Sam Potter is the writer of the provocative and unflinching play The Unicorn, about one woman’s obsessive sexual behaviour, as she tries to find the balance between her insatiable sexual drive and what she thinks society expects of her. But what need is she really trying to fill?
After her life takes an unexpected turn, Andrea finds herself overwhelmed by feelings of frustration and depression. She attempts to combat her loneliness through casual sex, but what starts as a distraction, soon becomes a compulsion and she progresses from serial dating to anonymous sex parties as her life slowly starts spiralling out of control.
Sam Potter’s searing new play is a darkly comic and evocative portrait of a woman driven to extremes in this vivid examination of obsession, desire and despair.
The Unicorn is at Arcola Theatre 7th-24th June 2023.
The Unicorn is coming to the Arcola Theatre, how would you describe this play?
The Unicorn is a monologue about compulsive sexual behaviour. It is told from the point of view of Andrea, a young woman who has been through a series of mini traumas in her life; she’s been fired from her job and her long term relationship has ended. She’s lost and looking for connection, so she starts exploring her sexuality. At first everything appears to be fun and great but because the connections she’s making are filling such a deep need within her, things start to get out of control.
What first inspired you to write it?
The idea initially came from an anonymous article that I read in a magazine about a young woman who had suffered from sex addiction for a period of her life. As soon as I read it, I knew I wanted to write something about it; sex and relationships are endlessly fascinating subjects to me and I wanted to understand more about compulsive sexual behaviour, particularly as I felt it wasn’t something that I’d seen explored onstage before.
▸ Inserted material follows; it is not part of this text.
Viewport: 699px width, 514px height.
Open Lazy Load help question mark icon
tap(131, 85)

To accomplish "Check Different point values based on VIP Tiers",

The idea sort of sat up in my head for a year or so, until I was commissioned by the North Wall in Oxford to write a short play for the Alchymy Festival in 2019.
What did you find most challenging about writing The Unicorn?
Practically, the most challenging thing about writing this play, was that I wrote most of it during the pandemic when sex parties were well and truly off! Emotionally, the hardest thing was resisting the temptation to judge or ‘other’ my character.
How have you found people react when you tell them you’ve written a play about sex?
I get very mixed reactions. A lot of people make jokes, obviously, and I’ve had a few ‘oy oys’ or winks. (My husband actually gets more of that than me. He seems to be taking the flack on that front.) I’ve had a few people tell me that the play really spoke to them, which has obviously been lovely to hear. The reaction I never expect is disapproval, but I do get that sometimes as well.
What’s changed since the play first premiered in Edinburgh?
The play has changed so much since Edinburgh. I was happy with the play I had written last year, but I felt I hadn’t gone as far as I wanted to with the script. I hadn’t delved as deep as I needed to and so I went back in and did another draft in the autumn and then I’ve had a new director for the tour who has really managed to pull everything I was trying to explore together. He’s been really wonderful to work with and although it was hard to push myself, I’m so glad I went the extra mile with it.
What would you say to anyone thinking about booking to see The Unicorn?
Well, it has been my experience this year that theatre audiences still aren’t back to normal. People have stopped going out as much as they used to, and so I would say come and remind yourself what an amazing experience it is to watch a story, with other people, in the dark, in a community. Come and have a laugh and maybe a little cry, in that charged, spiritual, intense, amazing atmosphere that only theatre can provide.